Start of Source data

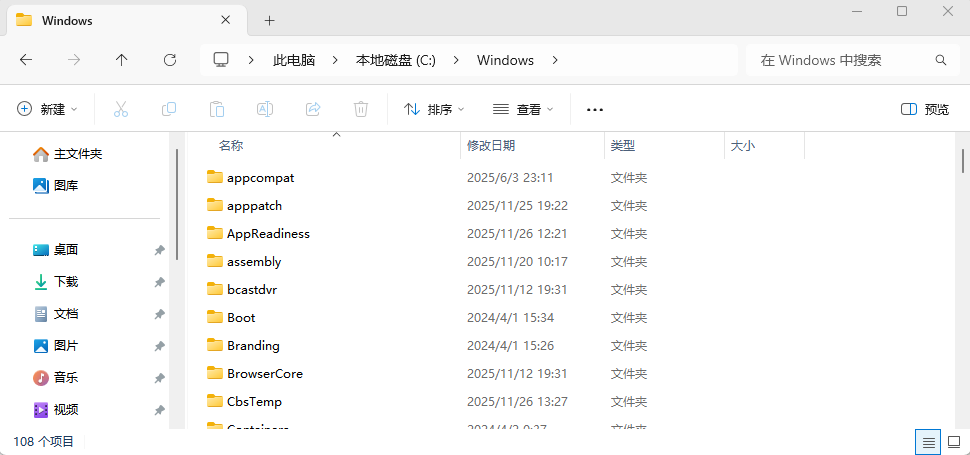
Task: Click the Rename icon
Action: [x=265, y=109]
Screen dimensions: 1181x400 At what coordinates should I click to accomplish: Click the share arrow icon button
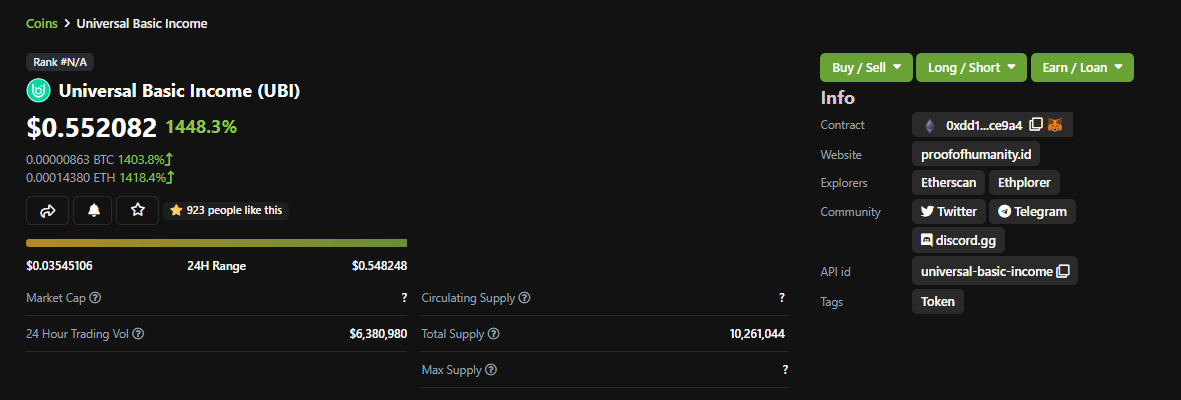[47, 211]
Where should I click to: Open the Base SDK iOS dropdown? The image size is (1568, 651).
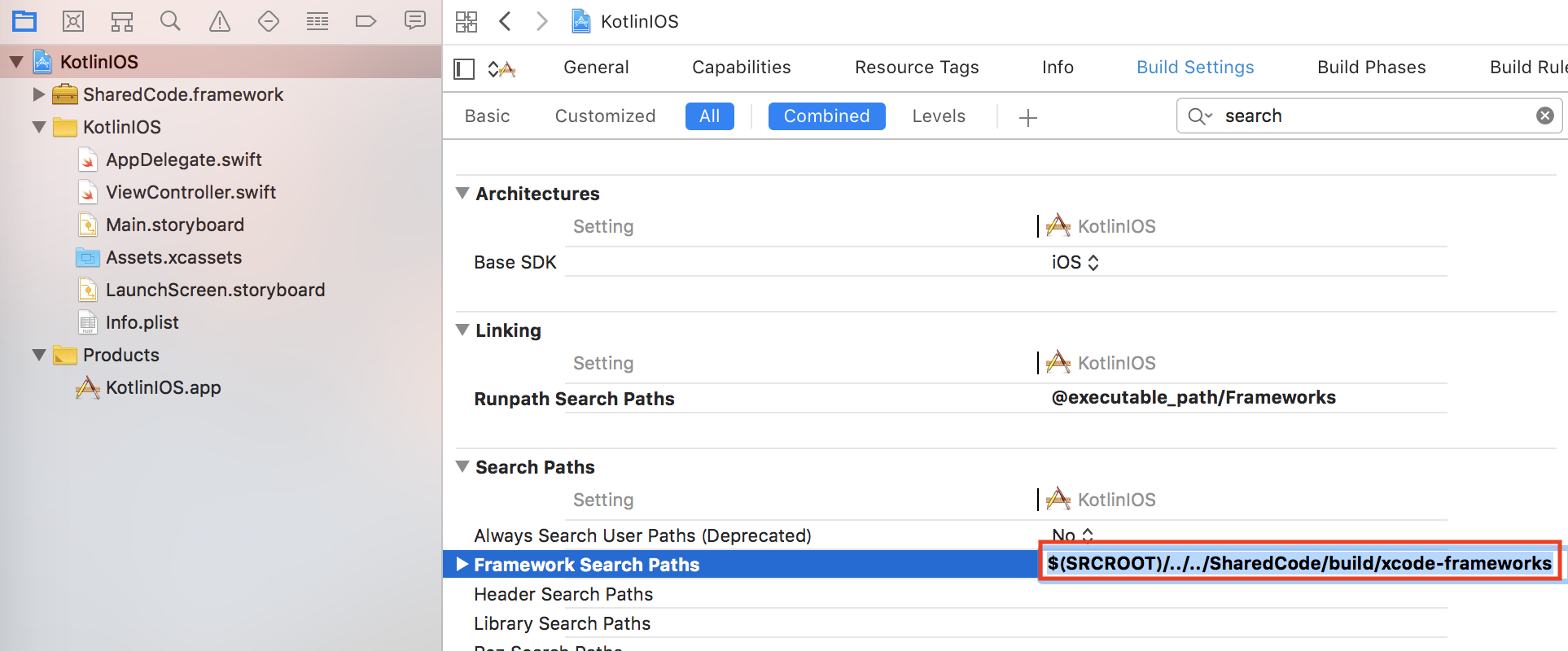[x=1075, y=262]
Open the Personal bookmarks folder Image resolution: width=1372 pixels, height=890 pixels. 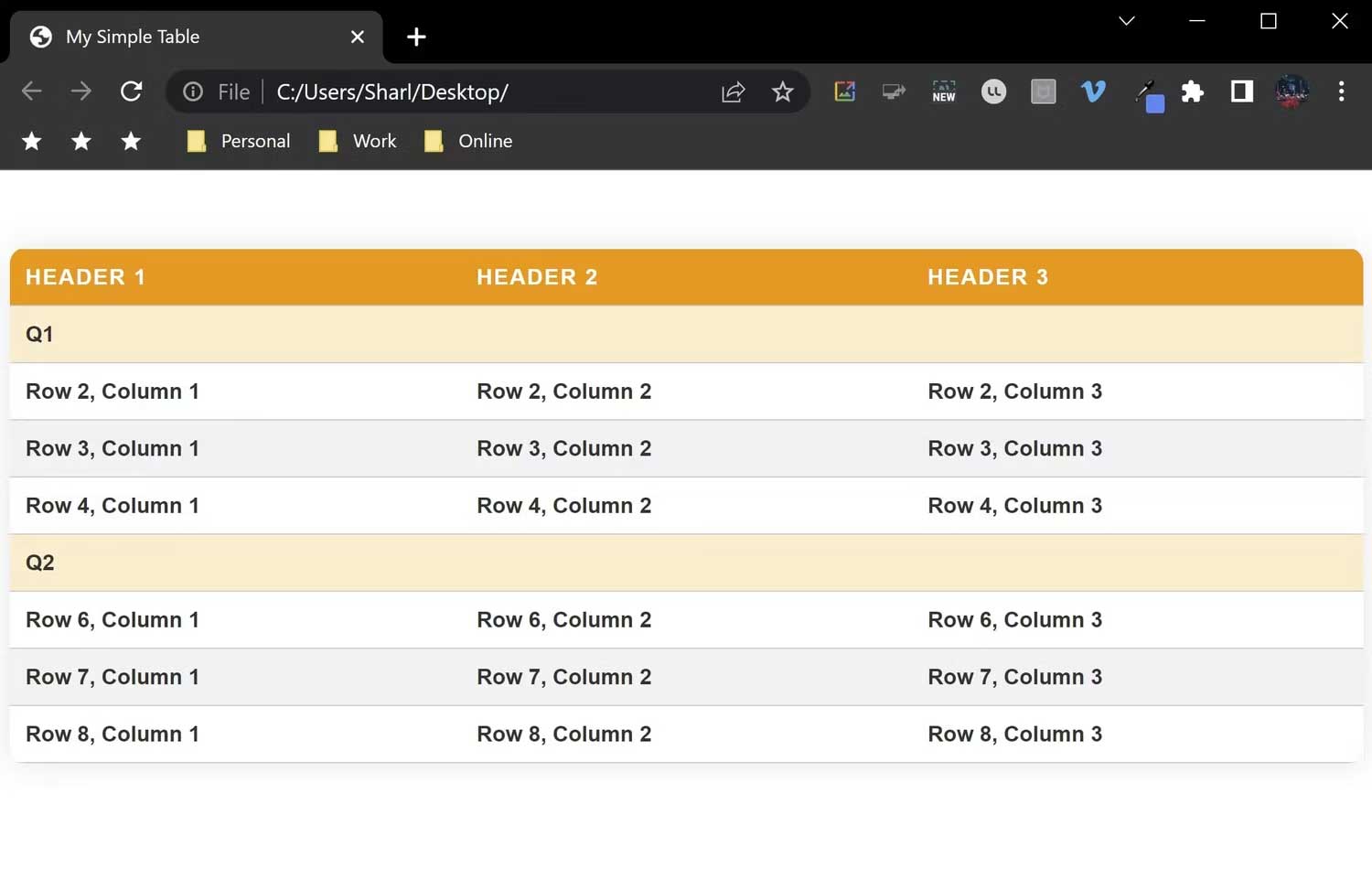239,141
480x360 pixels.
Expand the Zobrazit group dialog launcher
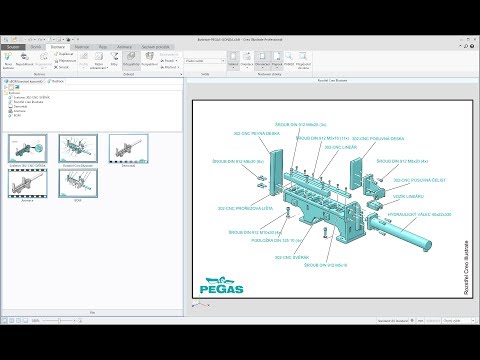tap(181, 74)
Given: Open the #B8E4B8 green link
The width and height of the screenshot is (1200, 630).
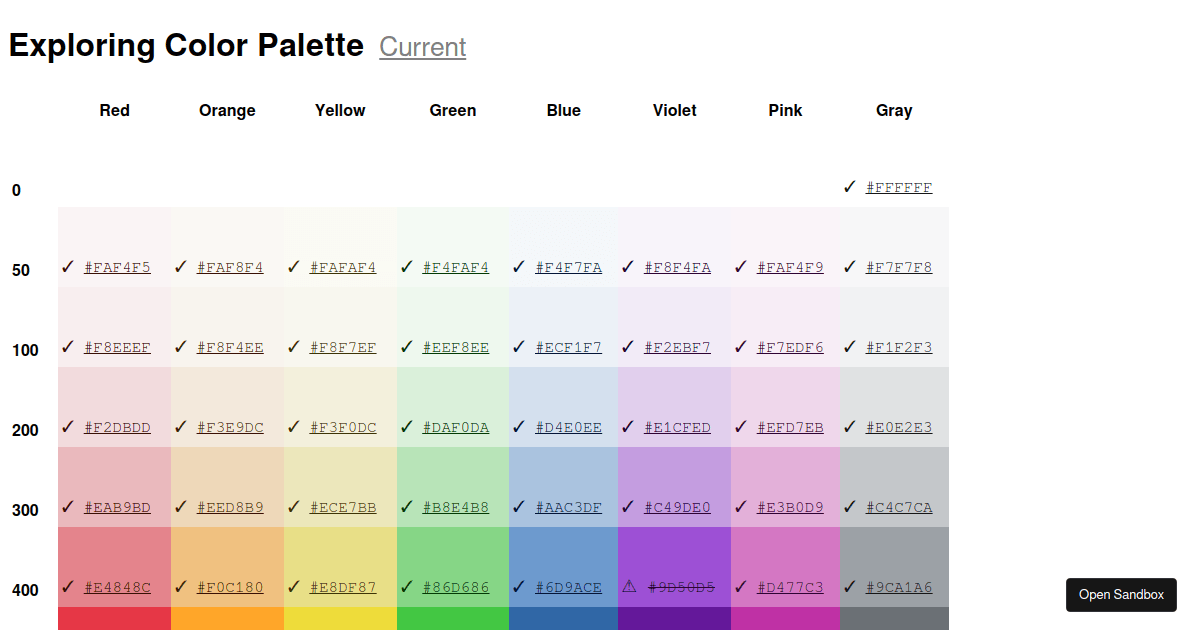Looking at the screenshot, I should (x=453, y=507).
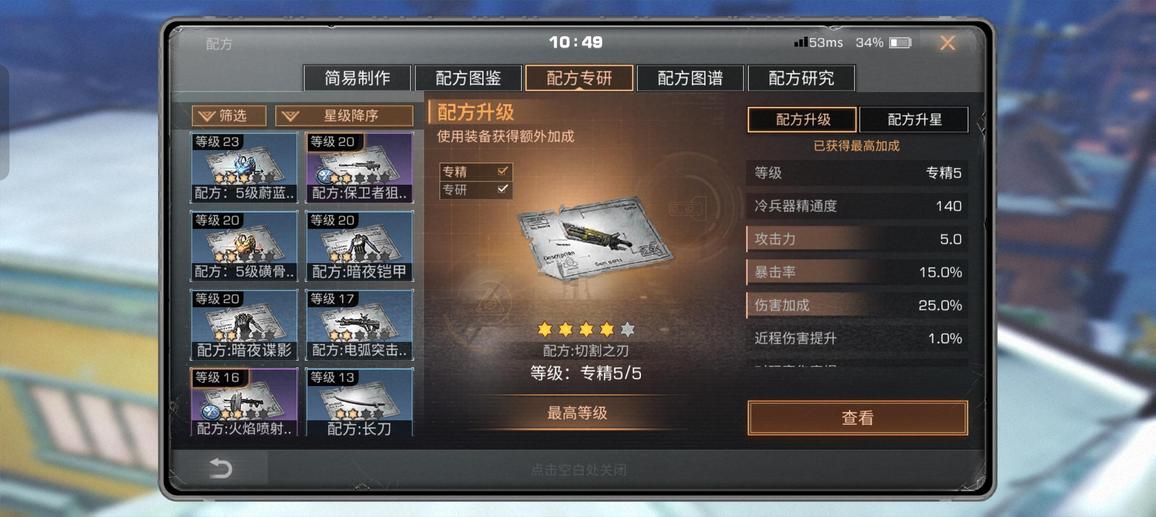
Task: Open the 配方:暗夜铠甲 recipe item
Action: click(x=359, y=246)

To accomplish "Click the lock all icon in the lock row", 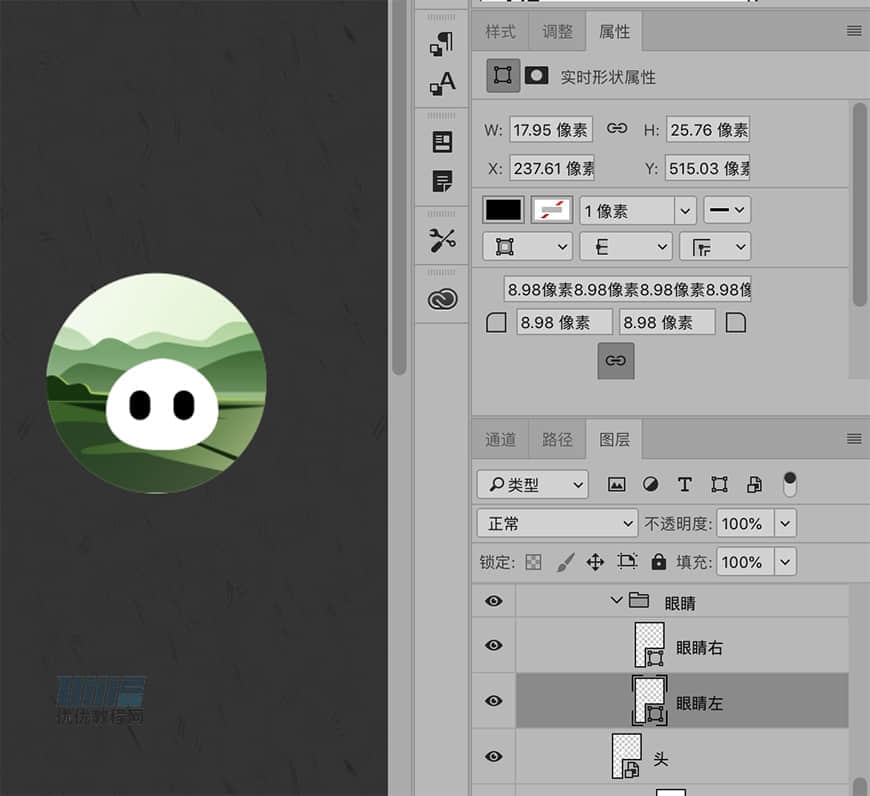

End of Source data

I would like the lines from the one with "Given: Open the #B8E4B8 green link" through the last line of the data above retyped exactly, with pictures left out, please.

Given: Open the #B8E4B8 green link
The width and height of the screenshot is (1200, 630).
Looking at the screenshot, I should (x=453, y=507).
Task: Open the 配方:暗夜铠甲 recipe item
Action: click(x=359, y=246)

To accomplish "Click the lock all icon in the lock row", 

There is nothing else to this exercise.